──────── EXTRACTED INFORMATION
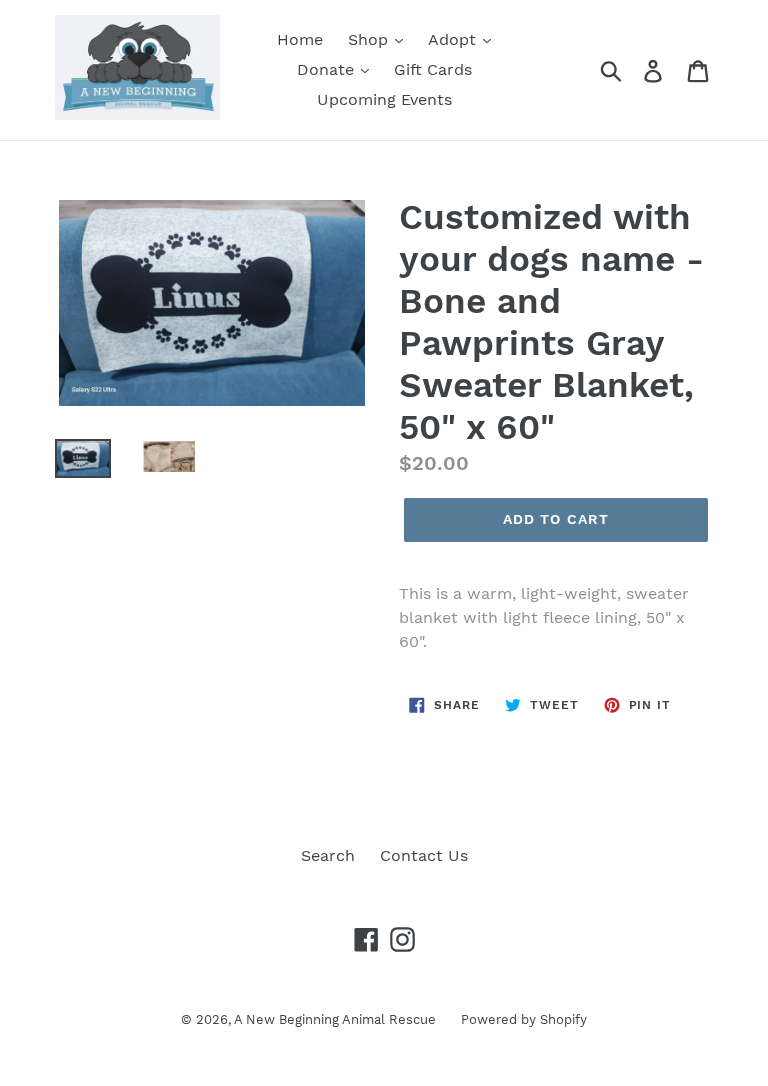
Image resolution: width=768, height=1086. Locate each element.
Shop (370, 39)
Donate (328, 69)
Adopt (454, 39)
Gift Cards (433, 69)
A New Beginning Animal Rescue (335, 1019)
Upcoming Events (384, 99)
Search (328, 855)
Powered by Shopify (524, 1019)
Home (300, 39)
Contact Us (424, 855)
────────────────
» **THE PROBLEM**:
Exact copies of the line containing "Upcoming Events (384, 99)" and of every line after it through the end of the entries are all that should be output.

» **OUTPUT OF THE EXERCISE**:
Upcoming Events (384, 99)
Search (328, 855)
Powered by Shopify (524, 1019)
Home (300, 39)
Contact Us (424, 855)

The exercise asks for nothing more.